§ WORK ITEM: Each record is to be printed again exactly, though not its pictures.

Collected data
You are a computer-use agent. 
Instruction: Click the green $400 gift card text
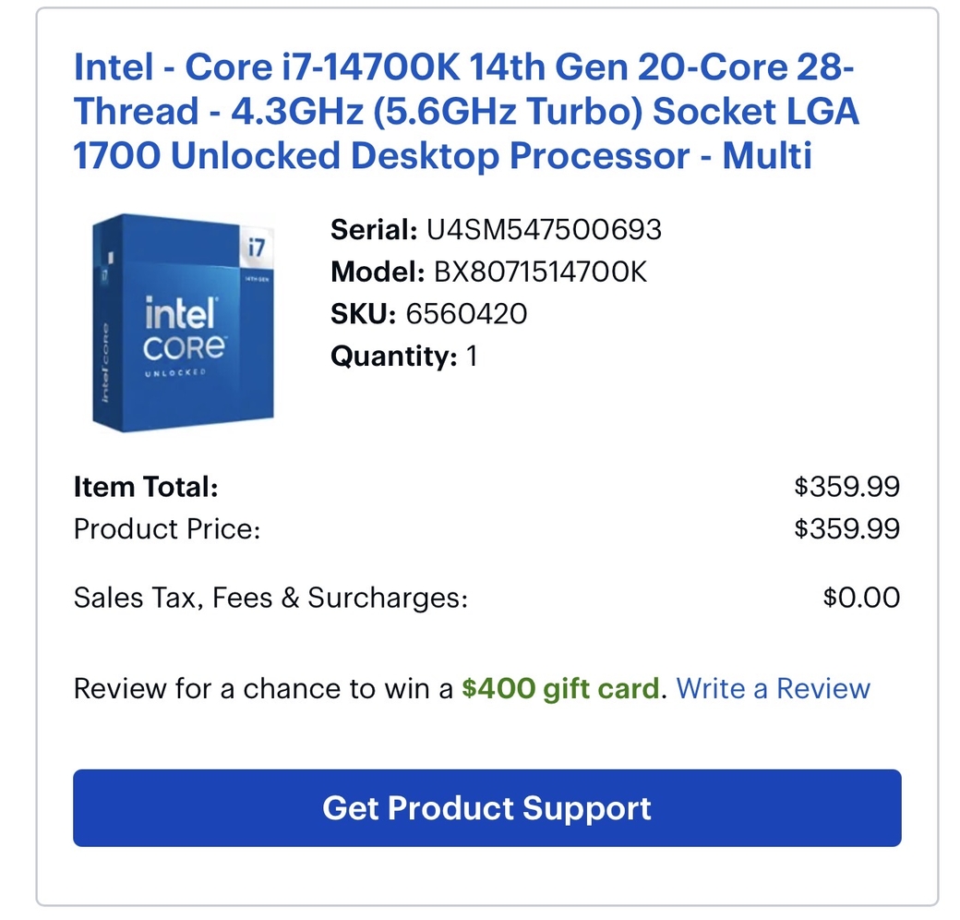tap(561, 688)
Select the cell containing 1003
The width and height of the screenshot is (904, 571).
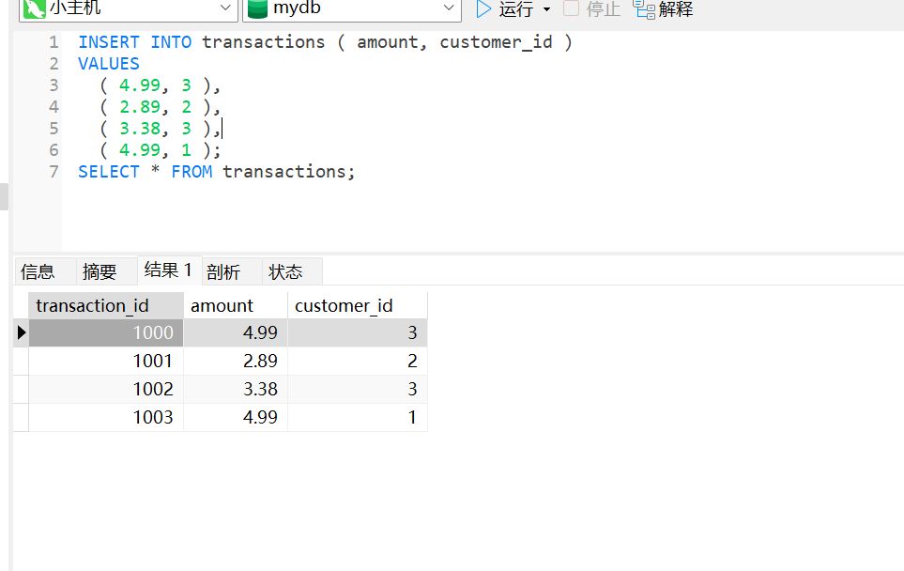pos(105,417)
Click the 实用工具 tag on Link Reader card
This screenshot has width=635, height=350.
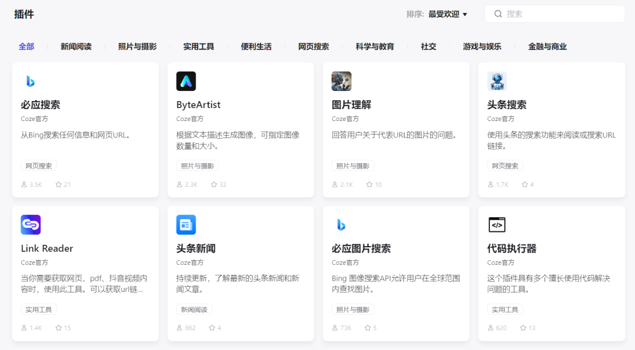38,309
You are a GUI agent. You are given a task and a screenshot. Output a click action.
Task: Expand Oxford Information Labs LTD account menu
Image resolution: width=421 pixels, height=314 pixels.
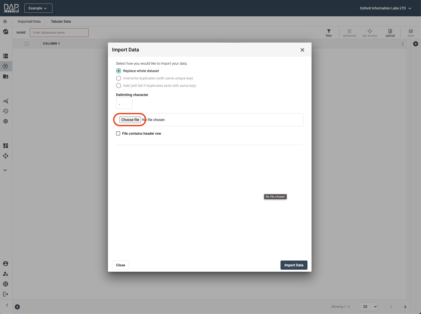pos(385,8)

§ FINISHED TASK:
You are a computer-use agent. 
Instruction: Click the green $400 gift card text
tap(561, 688)
Select the cell containing 1003
The width and height of the screenshot is (904, 571).
pos(105,417)
Click the 实用工具 tag on Link Reader card
This screenshot has width=635, height=350.
38,309
You are a GUI agent. You are given a task and a screenshot. Output a click action.
Task: Expand Oxford Information Labs LTD account menu
Image resolution: width=421 pixels, height=314 pixels.
pos(385,8)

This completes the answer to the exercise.